U.S. House passes bill ending tax on medical devices
The bill, co-sponsored by Indiana Representatives Todd Young and Mike Pence, intends to repeal a 2.3-percent tax on medical devices imposed under President Barack Obama’s Affordable Care Act.
The medical industry is heavily centered in Indiana, Young said in a press release, and the tax on medical devices would have negative impacts on the state. If the Health Care Cost Reduction Act is not enacted, the medical device tax will begin in January 2013.
“The medical device industry employs more than 20,000 Hoosiers, with nearly 6,800 in Warsaw alone,” Pence said in a press release. “Every day these researchers, scientists, technicians and high-tech manufacturers produce a multitude of life-saving and life-enhancing products that are sold around the world, generating an economic impact of more than $10 billion in Indiana.”
The tax could also have an impact on the economy in Bloomington, where Cook Medical is headquartered. Cook Medical is the nation’s largest privately owned medical device company and has plants in Indiana, Illinois, North Carolina, California and Pennsylvania.
“This repeal is vital to patients and their caregivers who want their critical-care devices manufactured in the U.S.,” Steve Ferguson, chairman of the board of Cook Group, parent of Cook Medical, said in a press release. “The threat of this imminent tax has already led companies to move existing manufacturing offshore and plan for future growth outside the U.S.”
In addition to the repeal of the medical device tax, H.R. 436 would repeal limitations on the purchase of over-the-counter medications under the ACA. It would also make changes to the use of health savings accounts and flexible spending accounts.

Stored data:
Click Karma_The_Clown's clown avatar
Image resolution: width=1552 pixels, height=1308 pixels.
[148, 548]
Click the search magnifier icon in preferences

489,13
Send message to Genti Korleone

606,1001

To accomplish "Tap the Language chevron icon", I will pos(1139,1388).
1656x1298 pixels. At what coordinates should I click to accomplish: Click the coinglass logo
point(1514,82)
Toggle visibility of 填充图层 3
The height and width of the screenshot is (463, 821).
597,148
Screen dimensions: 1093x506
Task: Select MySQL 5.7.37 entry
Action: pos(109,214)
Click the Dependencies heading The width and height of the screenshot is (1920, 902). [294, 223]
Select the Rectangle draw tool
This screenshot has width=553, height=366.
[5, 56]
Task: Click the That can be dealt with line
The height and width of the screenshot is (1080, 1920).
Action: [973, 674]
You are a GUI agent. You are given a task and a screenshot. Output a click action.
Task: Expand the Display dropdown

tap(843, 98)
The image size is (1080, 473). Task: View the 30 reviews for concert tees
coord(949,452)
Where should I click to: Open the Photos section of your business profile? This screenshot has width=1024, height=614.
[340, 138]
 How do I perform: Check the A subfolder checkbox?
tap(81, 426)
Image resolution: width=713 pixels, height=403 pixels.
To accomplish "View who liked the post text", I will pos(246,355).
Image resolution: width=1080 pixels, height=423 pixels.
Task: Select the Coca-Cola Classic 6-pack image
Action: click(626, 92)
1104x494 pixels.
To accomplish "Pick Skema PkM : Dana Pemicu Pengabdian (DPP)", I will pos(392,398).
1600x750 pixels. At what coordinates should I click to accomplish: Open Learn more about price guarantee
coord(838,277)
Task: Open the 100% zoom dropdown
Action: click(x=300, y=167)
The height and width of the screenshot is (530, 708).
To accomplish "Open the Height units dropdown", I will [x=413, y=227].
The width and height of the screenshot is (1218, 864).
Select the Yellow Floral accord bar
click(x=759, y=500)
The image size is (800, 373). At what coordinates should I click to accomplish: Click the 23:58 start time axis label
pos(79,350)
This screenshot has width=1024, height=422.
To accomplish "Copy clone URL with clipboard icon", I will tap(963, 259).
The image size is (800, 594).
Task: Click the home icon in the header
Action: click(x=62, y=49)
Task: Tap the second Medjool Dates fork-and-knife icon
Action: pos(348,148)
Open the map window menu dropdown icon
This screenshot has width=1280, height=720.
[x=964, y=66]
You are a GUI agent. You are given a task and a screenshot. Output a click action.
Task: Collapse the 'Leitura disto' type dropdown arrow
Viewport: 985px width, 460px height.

*Description of the task*
Please continue the article about the House bill to repeal the medical device tax, starting after its last sentence.

*Output below*
“This tax would be devastating to Indiana and to device manufacturers across the country,” Young said in a press release. “Indiana is recognized internationally in this industry because dozens of medical device manufacturers are headquartered here, and 20,000 Hoosiers work in this field. I’m proud to co-sponsor and vote for a bill to protect Indiana jobs.”
The Congressional Budget Office and the staff of the Joint Committee on Taxation estimate this bill would increase the deficit by $2.2 billion in 2013 and $3.2 billion during the 2013-17 period but decrease the deficit by $6.7 billion during the
That total reflects on-budget savings of about $9.2 billion and off-budget costs of about $2.5 billion, according to the CBO.
“We applaud the U.S. House of Representatives, which today passed bipartisan legislation that repeals the medical device tax,” Ferguson said. “We hope the U.S. Senate will act in the near future. If not repealed, this tax will lead to U.S. technology and jobs being relocated outside the U.S. Further, we will see a loss in future jobs and delays in the latest medical innovations being available to American patients. Americans want their critical devices manufactured in the U.S. and to have access to the latest medical technologies.”